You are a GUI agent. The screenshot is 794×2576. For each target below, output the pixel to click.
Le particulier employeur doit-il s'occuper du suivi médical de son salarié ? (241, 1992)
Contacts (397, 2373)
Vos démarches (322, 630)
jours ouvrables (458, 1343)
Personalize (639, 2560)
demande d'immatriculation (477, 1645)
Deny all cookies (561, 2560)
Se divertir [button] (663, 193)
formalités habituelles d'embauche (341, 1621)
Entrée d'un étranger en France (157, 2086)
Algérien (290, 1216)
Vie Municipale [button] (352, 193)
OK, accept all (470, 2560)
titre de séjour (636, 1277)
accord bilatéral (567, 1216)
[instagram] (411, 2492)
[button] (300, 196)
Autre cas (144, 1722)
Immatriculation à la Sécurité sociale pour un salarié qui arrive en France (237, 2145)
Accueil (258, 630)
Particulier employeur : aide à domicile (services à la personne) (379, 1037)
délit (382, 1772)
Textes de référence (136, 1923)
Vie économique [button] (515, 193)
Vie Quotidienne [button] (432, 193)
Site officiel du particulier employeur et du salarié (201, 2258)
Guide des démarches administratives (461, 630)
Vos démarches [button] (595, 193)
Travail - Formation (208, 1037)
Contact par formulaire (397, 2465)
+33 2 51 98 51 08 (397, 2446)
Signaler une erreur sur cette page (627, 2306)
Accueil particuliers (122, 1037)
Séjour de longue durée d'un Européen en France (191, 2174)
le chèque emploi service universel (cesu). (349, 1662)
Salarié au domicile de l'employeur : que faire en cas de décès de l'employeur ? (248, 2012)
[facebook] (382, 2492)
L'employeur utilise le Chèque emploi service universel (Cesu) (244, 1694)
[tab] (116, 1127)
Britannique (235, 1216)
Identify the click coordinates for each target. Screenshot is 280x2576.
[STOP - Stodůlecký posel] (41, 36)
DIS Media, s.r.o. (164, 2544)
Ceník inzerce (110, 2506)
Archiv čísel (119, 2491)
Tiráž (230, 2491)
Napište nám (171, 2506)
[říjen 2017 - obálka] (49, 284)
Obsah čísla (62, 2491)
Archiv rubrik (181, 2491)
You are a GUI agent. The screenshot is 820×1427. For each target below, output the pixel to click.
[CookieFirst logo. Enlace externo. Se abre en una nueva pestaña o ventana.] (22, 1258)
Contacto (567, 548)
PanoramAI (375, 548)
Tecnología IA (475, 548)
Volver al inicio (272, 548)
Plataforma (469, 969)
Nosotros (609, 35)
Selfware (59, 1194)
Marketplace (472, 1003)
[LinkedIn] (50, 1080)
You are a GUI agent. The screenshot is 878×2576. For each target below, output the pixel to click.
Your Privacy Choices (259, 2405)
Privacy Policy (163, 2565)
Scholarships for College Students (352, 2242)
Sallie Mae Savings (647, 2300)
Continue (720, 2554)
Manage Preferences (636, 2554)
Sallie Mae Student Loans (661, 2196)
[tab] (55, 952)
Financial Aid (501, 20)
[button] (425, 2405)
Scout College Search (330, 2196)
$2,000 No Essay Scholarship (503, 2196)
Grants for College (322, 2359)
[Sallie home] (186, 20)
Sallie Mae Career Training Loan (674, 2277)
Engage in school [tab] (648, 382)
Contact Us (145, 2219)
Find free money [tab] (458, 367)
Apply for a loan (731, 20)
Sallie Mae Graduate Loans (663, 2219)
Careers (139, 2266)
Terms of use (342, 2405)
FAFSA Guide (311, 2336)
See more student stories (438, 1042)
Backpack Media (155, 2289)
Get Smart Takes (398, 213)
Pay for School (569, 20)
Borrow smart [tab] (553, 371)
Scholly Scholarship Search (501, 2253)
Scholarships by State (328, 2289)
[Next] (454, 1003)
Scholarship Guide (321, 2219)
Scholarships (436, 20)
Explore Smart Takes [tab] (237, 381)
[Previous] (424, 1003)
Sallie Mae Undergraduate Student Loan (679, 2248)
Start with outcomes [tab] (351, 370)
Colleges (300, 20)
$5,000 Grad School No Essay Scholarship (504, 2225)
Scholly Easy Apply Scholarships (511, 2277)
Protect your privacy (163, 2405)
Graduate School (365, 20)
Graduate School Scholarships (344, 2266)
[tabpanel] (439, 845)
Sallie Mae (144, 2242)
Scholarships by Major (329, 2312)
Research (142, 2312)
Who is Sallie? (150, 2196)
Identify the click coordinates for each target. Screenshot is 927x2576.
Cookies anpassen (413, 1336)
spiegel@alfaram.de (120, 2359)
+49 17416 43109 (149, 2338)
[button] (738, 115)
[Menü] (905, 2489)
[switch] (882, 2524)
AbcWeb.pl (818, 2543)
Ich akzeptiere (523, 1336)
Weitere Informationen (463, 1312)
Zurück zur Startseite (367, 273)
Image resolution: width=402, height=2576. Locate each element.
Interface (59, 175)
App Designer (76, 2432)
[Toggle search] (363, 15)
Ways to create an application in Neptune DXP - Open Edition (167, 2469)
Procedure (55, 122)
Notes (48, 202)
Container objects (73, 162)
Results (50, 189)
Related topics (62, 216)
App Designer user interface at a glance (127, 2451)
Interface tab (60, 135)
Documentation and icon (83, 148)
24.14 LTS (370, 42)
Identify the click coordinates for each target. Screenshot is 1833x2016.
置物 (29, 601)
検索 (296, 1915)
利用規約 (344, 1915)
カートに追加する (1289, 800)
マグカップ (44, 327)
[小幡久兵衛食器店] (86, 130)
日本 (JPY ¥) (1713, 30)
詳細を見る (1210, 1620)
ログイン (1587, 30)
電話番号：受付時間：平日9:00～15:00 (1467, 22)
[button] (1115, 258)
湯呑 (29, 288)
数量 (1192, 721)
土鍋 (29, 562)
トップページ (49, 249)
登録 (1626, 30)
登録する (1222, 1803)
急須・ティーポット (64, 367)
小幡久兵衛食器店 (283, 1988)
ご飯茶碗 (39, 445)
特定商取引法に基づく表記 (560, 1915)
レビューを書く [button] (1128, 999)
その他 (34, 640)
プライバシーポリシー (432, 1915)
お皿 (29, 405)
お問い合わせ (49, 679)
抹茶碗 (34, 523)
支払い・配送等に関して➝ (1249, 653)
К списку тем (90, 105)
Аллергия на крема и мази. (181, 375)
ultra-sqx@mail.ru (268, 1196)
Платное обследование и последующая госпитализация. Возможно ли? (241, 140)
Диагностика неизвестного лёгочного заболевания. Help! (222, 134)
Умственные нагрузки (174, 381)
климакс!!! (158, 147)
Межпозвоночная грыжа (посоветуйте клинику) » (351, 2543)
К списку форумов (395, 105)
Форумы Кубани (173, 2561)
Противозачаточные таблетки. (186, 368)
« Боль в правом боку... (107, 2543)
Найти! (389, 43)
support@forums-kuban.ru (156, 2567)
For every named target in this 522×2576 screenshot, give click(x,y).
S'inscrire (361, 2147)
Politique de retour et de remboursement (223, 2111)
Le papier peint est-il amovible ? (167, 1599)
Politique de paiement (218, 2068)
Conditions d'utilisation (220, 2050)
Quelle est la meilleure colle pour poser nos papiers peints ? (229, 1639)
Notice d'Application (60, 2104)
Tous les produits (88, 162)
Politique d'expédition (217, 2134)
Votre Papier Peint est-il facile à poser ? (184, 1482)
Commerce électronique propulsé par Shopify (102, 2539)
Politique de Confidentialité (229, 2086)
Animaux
---
• TASK REQUIREMENTS: Every entry above should be retyped exactly as shown.

• OUTPUT BELOW:
You are a GUI agent. The screenshot is 794×2576. For each target below, output the pixel to click.
Le particulier employeur doit-il s'occuper du suivi médical de son salarié ? (241, 1992)
Contacts (397, 2373)
Vos démarches (322, 630)
jours ouvrables (458, 1343)
Personalize (639, 2560)
demande d'immatriculation (477, 1645)
Deny all cookies (561, 2560)
Se divertir [button] (663, 193)
formalités habituelles d'embauche (341, 1621)
Entrée d'un étranger en France (157, 2086)
Algérien (290, 1216)
Vie Municipale [button] (352, 193)
OK, accept all (470, 2560)
titre de séjour (636, 1277)
accord bilatéral (567, 1216)
[instagram] (411, 2492)
[button] (300, 196)
Autre cas (144, 1722)
Immatriculation à la Sécurité sociale pour un salarié qui arrive en France (237, 2145)
Accueil (258, 630)
Particulier employeur : aide à domicile (services à la personne) (379, 1037)
délit (382, 1772)
Textes de référence (136, 1923)
Vie économique [button] (515, 193)
Vie Quotidienne [button] (432, 193)
Site officiel du particulier employeur et du salarié (201, 2258)
Guide des démarches administratives (461, 630)
Vos démarches [button] (595, 193)
Travail - Formation (208, 1037)
Contact par formulaire (397, 2465)
+33 2 51 98 51 08 (397, 2446)
Signaler une erreur sur cette page (627, 2306)
Accueil particuliers (122, 1037)
Séjour de longue durée d'un Européen en France (191, 2174)
le chèque emploi service universel (cesu). (349, 1662)
Salarié au domicile de l'employeur : que faire en cas de décès de l'employeur ? (248, 2012)
[facebook] (382, 2492)
L'employeur utilise le Chèque emploi service universel (Cesu) (244, 1694)
[tab] (116, 1127)
Britannique (235, 1216)
Identify the click coordinates for each target. Screenshot is 280x2576.
[STOP - Stodůlecký posel] (41, 36)
DIS Media, s.r.o. (164, 2544)
Ceník inzerce (110, 2506)
Archiv čísel (119, 2491)
Tiráž (230, 2491)
Napište nám (171, 2506)
[říjen 2017 - obálka] (49, 284)
Obsah čísla (62, 2491)
Archiv rubrik (181, 2491)
You are a GUI agent. The screenshot is 820×1427. For each target below, output the pixel to click.
[CookieFirst logo. Enlace externo. Se abre en una nueva pestaña o ventana.] (22, 1258)
Contacto (567, 548)
PanoramAI (375, 548)
Tecnología IA (475, 548)
Volver al inicio (272, 548)
Plataforma (469, 969)
Nosotros (609, 35)
Selfware (59, 1194)
Marketplace (472, 1003)
[LinkedIn] (50, 1080)
You are a GUI agent. The screenshot is 878×2576. For each target below, output the pixel to click.
Your Privacy Choices (259, 2405)
Privacy Policy (163, 2565)
Scholarships for College Students (352, 2242)
Sallie Mae Savings (647, 2300)
Continue (720, 2554)
Manage Preferences (636, 2554)
Sallie Mae Student Loans (661, 2196)
[tab] (55, 952)
Financial Aid (501, 20)
[button] (425, 2405)
Scout College Search (330, 2196)
$2,000 No Essay Scholarship (503, 2196)
Grants for College (322, 2359)
[Sallie home] (186, 20)
Sallie Mae Career Training Loan (674, 2277)
Engage in school [tab] (648, 382)
Contact Us (145, 2219)
Find free money [tab] (458, 367)
Apply for a loan (731, 20)
Sallie Mae Graduate Loans (663, 2219)
Careers (139, 2266)
Terms of use (342, 2405)
FAFSA Guide (311, 2336)
See more student stories (438, 1042)
Backpack Media (155, 2289)
Get Smart Takes (398, 213)
Pay for School (569, 20)
Borrow smart [tab] (553, 371)
Scholly Scholarship Search (501, 2253)
Scholarships by State (328, 2289)
[Next] (454, 1003)
Scholarship Guide (321, 2219)
Scholarships (436, 20)
Explore Smart Takes [tab] (237, 381)
[Previous] (424, 1003)
Sallie Mae Undergraduate Student Loan (679, 2248)
Start with outcomes [tab] (351, 370)
Colleges (300, 20)
$5,000 Grad School No Essay Scholarship (504, 2225)
Scholly Easy Apply Scholarships (511, 2277)
Protect your privacy (163, 2405)
Graduate School (365, 20)
Graduate School Scholarships (344, 2266)
[tabpanel] (439, 845)
Sallie Mae (144, 2242)
Scholarships by Major (329, 2312)
Research (142, 2312)
Who is Sallie? (150, 2196)
Identify the click coordinates for each target. Screenshot is 927x2576.
Cookies anpassen (413, 1336)
spiegel@alfaram.de (120, 2359)
+49 17416 43109 (149, 2338)
[button] (738, 115)
[Menü] (905, 2489)
[switch] (882, 2524)
AbcWeb.pl (818, 2543)
Ich akzeptiere (523, 1336)
Weitere Informationen (463, 1312)
Zurück zur Startseite (367, 273)
Image resolution: width=402, height=2576. Locate each element.
Interface (59, 175)
App Designer (76, 2432)
[Toggle search] (363, 15)
Ways to create an application in Neptune DXP - Open Edition (167, 2469)
Procedure (55, 122)
Notes (48, 202)
Container objects (73, 162)
Results (50, 189)
Related topics (62, 216)
App Designer user interface at a glance (127, 2451)
Interface tab (60, 135)
Documentation and icon (83, 148)
24.14 LTS (370, 42)
Identify the click coordinates for each target. Screenshot is 1833x2016.
置物 (29, 601)
検索 (296, 1915)
利用規約 (344, 1915)
カートに追加する (1289, 800)
マグカップ (44, 327)
[小幡久兵衛食器店] (86, 130)
日本 (JPY ¥) (1713, 30)
詳細を見る (1210, 1620)
ログイン (1587, 30)
電話番号：受付時間：平日9:00～15:00 (1467, 22)
[button] (1115, 258)
湯呑 (29, 288)
数量 (1192, 721)
土鍋 (29, 562)
トップページ (49, 249)
登録 (1626, 30)
登録する (1222, 1803)
急須・ティーポット (64, 367)
小幡久兵衛食器店 (283, 1988)
ご飯茶碗 (39, 445)
特定商取引法に基づく表記 (560, 1915)
レビューを書く [button] (1128, 999)
その他 (34, 640)
プライバシーポリシー (432, 1915)
お皿 (29, 405)
お問い合わせ (49, 679)
抹茶碗 (34, 523)
支払い・配送等に関して➝ (1249, 653)
К списку тем (90, 105)
Аллергия на крема и мази. (181, 375)
ultra-sqx@mail.ru (268, 1196)
Платное обследование и последующая госпитализация. Возможно ли? (241, 140)
Диагностика неизвестного лёгочного заболевания. Help! (222, 134)
Умственные нагрузки (174, 381)
климакс!!! (158, 147)
Межпозвоночная грыжа (посоветуйте клинику) » (351, 2543)
К списку форумов (395, 105)
Форумы Кубани (173, 2561)
Противозачаточные таблетки. (186, 368)
« Боль в правом боку... (107, 2543)
Найти! (389, 43)
support@forums-kuban.ru (156, 2567)
For every named target in this 522×2576 screenshot, give click(x,y).
S'inscrire (361, 2147)
Politique de retour et de remboursement (223, 2111)
Le papier peint est-il amovible ? (167, 1599)
Politique de paiement (218, 2068)
Conditions d'utilisation (220, 2050)
Quelle est la meilleure colle pour poser nos papiers peints ? (229, 1639)
Notice d'Application (60, 2104)
Tous les produits (88, 162)
Politique d'expédition (217, 2134)
Votre Papier Peint est-il facile à poser ? (184, 1482)
Commerce électronique propulsé par Shopify (102, 2539)
Politique de Confidentialité (229, 2086)
Animaux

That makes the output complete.